Exercise material
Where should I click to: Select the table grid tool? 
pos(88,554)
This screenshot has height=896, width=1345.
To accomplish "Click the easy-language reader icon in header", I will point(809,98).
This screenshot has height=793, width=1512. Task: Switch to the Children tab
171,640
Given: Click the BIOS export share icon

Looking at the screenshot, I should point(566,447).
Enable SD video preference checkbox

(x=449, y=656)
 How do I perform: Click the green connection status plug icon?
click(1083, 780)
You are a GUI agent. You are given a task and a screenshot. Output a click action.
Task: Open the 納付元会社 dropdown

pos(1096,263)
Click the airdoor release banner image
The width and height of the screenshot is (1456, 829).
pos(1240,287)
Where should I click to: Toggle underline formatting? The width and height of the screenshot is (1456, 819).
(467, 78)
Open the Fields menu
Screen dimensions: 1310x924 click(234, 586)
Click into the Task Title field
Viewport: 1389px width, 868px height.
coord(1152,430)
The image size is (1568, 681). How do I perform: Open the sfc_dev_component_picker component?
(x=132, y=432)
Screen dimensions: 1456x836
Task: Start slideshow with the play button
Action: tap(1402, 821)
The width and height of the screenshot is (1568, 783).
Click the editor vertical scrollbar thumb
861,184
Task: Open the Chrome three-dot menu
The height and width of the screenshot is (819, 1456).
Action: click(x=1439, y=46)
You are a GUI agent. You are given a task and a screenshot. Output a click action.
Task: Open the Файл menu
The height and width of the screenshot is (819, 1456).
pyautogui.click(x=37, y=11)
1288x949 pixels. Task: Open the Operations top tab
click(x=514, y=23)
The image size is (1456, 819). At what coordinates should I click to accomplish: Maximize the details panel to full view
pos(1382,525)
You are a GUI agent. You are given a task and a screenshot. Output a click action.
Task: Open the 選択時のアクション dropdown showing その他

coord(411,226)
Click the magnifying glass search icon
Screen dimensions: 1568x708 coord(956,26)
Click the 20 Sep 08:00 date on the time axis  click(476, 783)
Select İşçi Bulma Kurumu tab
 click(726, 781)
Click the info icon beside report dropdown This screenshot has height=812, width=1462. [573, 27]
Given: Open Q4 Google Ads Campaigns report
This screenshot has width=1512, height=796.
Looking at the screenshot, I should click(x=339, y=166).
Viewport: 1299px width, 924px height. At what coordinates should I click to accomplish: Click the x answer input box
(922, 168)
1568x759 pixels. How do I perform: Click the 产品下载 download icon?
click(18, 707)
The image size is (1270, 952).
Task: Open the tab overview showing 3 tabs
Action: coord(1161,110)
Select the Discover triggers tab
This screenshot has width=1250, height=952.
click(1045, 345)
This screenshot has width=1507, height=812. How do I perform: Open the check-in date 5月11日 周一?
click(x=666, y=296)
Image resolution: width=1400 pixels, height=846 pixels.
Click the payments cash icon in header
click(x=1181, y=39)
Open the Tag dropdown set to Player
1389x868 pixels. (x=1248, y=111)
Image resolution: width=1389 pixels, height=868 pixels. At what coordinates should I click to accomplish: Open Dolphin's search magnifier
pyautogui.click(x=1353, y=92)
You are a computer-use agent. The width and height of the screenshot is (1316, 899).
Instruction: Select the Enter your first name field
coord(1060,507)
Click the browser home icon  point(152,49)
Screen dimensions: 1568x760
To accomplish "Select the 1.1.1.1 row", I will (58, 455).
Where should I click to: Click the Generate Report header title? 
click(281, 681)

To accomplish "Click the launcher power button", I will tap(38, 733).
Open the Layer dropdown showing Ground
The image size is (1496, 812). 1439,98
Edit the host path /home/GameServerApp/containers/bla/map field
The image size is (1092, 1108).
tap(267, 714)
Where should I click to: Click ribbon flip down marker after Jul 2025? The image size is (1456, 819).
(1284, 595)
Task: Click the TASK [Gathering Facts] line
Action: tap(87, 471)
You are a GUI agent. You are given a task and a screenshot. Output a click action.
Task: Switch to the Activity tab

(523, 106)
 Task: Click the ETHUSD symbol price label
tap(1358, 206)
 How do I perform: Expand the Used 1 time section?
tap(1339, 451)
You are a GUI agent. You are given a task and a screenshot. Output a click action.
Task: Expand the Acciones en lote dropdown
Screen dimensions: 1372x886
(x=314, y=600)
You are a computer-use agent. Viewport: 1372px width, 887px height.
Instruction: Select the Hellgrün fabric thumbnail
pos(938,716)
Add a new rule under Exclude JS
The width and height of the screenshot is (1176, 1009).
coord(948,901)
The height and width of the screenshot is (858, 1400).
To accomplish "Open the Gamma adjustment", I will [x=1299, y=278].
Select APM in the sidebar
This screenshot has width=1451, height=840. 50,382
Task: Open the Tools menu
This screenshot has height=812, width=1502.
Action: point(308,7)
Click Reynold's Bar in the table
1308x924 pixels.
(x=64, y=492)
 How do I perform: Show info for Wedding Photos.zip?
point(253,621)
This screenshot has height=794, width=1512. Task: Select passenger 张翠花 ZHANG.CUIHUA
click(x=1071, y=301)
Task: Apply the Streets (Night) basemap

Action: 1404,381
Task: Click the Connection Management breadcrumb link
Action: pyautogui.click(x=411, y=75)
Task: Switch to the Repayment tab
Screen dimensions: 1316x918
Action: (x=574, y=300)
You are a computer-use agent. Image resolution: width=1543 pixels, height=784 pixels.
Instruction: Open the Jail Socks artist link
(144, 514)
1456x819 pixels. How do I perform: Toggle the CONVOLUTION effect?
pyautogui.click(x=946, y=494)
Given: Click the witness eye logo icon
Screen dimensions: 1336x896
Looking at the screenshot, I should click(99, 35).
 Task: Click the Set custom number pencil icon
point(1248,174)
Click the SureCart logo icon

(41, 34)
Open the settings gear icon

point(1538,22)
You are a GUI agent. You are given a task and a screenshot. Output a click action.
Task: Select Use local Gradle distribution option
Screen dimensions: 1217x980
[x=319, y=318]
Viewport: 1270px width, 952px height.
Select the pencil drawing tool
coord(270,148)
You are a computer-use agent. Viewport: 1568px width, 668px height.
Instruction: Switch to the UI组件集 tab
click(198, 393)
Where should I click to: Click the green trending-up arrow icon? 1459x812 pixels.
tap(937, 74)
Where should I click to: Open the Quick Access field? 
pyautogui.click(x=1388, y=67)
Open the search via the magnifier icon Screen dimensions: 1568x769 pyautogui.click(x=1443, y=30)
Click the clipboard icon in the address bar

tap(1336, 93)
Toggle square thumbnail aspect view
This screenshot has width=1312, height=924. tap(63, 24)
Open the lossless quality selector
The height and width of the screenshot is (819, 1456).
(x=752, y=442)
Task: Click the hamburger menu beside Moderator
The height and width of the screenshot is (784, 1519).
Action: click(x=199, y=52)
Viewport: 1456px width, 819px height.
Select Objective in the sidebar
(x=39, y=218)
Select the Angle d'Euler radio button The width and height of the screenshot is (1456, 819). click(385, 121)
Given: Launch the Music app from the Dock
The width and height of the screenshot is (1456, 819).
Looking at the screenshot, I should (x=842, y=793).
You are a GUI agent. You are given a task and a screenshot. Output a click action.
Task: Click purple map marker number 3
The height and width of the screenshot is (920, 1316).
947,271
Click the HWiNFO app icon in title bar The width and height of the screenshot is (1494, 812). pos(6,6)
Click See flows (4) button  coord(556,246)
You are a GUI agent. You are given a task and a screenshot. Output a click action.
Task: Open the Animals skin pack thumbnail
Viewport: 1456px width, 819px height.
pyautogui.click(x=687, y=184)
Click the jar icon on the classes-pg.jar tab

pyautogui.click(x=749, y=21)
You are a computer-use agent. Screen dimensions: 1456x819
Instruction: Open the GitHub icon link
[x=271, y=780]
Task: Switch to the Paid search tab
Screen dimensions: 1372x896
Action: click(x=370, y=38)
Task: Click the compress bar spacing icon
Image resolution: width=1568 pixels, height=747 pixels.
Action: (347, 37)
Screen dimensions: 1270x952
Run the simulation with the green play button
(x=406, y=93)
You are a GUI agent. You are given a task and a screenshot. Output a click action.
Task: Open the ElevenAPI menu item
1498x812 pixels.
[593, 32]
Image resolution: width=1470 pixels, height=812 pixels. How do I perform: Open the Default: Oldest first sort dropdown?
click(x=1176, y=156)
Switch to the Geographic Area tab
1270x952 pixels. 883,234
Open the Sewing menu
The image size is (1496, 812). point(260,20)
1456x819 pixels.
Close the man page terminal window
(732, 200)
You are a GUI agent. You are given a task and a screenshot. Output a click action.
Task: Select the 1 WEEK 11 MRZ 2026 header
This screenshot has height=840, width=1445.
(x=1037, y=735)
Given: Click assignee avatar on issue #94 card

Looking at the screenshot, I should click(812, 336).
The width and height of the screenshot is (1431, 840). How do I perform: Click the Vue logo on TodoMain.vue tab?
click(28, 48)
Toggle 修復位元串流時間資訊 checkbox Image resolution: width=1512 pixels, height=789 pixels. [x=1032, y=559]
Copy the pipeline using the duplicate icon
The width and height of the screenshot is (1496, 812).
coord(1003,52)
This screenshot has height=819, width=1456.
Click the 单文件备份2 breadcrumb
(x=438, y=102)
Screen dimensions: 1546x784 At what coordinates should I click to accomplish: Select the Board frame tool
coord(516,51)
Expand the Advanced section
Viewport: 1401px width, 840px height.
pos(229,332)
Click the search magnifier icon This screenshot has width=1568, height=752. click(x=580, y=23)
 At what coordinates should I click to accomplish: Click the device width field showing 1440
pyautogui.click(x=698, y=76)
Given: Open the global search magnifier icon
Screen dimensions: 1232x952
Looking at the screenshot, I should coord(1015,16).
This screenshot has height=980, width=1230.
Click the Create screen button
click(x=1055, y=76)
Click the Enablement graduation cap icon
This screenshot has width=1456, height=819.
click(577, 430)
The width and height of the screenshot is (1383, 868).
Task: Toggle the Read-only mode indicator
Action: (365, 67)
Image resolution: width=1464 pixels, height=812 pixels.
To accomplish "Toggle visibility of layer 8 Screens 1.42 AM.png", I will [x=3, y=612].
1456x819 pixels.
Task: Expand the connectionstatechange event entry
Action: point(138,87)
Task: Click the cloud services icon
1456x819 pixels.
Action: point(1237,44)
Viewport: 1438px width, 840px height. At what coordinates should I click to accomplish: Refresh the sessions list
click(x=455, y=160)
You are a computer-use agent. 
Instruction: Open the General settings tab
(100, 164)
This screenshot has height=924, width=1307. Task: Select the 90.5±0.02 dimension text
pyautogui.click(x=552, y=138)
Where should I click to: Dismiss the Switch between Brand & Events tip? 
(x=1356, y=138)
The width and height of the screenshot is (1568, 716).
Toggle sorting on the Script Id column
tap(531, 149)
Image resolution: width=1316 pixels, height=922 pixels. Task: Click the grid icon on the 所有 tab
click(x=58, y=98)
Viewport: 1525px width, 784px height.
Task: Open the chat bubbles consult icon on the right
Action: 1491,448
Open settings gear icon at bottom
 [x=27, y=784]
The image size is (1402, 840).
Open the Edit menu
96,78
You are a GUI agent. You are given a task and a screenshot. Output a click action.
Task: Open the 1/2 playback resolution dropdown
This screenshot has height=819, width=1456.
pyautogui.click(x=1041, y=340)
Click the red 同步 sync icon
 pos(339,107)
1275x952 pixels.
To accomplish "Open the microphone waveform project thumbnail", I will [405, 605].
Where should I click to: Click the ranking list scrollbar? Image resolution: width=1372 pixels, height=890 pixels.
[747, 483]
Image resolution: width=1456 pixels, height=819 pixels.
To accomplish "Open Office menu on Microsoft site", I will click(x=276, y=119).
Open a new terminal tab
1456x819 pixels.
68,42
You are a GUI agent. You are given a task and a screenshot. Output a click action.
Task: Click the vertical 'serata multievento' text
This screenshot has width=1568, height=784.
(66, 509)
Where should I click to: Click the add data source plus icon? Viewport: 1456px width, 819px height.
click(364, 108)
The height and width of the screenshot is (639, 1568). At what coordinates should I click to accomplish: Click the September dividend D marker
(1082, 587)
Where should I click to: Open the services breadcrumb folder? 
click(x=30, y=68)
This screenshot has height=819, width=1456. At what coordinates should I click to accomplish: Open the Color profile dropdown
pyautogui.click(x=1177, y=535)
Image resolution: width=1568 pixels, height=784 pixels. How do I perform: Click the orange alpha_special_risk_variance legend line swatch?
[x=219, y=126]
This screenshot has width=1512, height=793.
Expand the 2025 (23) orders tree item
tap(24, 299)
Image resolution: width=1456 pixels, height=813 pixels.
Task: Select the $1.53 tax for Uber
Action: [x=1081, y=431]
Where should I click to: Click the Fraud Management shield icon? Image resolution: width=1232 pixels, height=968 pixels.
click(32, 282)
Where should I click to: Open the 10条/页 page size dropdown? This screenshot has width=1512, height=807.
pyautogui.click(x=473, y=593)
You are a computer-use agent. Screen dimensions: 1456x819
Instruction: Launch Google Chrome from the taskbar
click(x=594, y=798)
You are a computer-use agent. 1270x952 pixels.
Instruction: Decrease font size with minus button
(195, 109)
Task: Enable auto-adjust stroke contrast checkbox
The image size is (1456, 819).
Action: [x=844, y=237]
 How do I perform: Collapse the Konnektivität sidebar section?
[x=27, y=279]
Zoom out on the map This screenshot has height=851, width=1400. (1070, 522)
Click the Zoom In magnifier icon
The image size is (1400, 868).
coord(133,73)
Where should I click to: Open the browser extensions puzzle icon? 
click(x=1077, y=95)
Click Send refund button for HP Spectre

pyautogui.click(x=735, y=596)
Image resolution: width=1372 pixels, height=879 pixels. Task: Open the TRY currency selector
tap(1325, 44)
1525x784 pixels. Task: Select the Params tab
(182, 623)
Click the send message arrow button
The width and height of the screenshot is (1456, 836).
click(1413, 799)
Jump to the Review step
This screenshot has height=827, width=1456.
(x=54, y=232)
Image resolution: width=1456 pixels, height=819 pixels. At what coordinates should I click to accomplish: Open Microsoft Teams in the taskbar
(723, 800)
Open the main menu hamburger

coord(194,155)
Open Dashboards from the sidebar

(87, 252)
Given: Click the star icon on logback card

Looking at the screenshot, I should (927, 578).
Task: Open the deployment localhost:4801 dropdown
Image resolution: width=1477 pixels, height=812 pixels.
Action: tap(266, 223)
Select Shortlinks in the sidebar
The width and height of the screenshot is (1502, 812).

What to do
In the listing above, locate the line with "Task: Open the Файл menu" and the line with "Select the Discover triggers tab", then extract exactly those lines and every line between them, and nothing more.

Solution
Task: Open the Файл menu
The height and width of the screenshot is (819, 1456).
pyautogui.click(x=37, y=11)
1288x949 pixels. Task: Open the Operations top tab
click(x=514, y=23)
The image size is (1456, 819). At what coordinates should I click to accomplish: Maximize the details panel to full view
pos(1382,525)
You are a GUI agent. You are given a task and a screenshot. Output a click action.
Task: Open the 選択時のアクション dropdown showing その他

coord(411,226)
Click the magnifying glass search icon
Screen dimensions: 1568x708 coord(956,26)
Click the 20 Sep 08:00 date on the time axis  click(476, 783)
Select İşçi Bulma Kurumu tab
 click(726, 781)
Click the info icon beside report dropdown This screenshot has height=812, width=1462. [573, 27]
Given: Open Q4 Google Ads Campaigns report
This screenshot has width=1512, height=796.
Looking at the screenshot, I should click(x=339, y=166).
Viewport: 1299px width, 924px height. At what coordinates should I click to accomplish: Click the x answer input box
(922, 168)
1568x759 pixels. How do I perform: Click the 产品下载 download icon?
click(18, 707)
The image size is (1270, 952).
Task: Open the tab overview showing 3 tabs
Action: coord(1161,110)
Select the Discover triggers tab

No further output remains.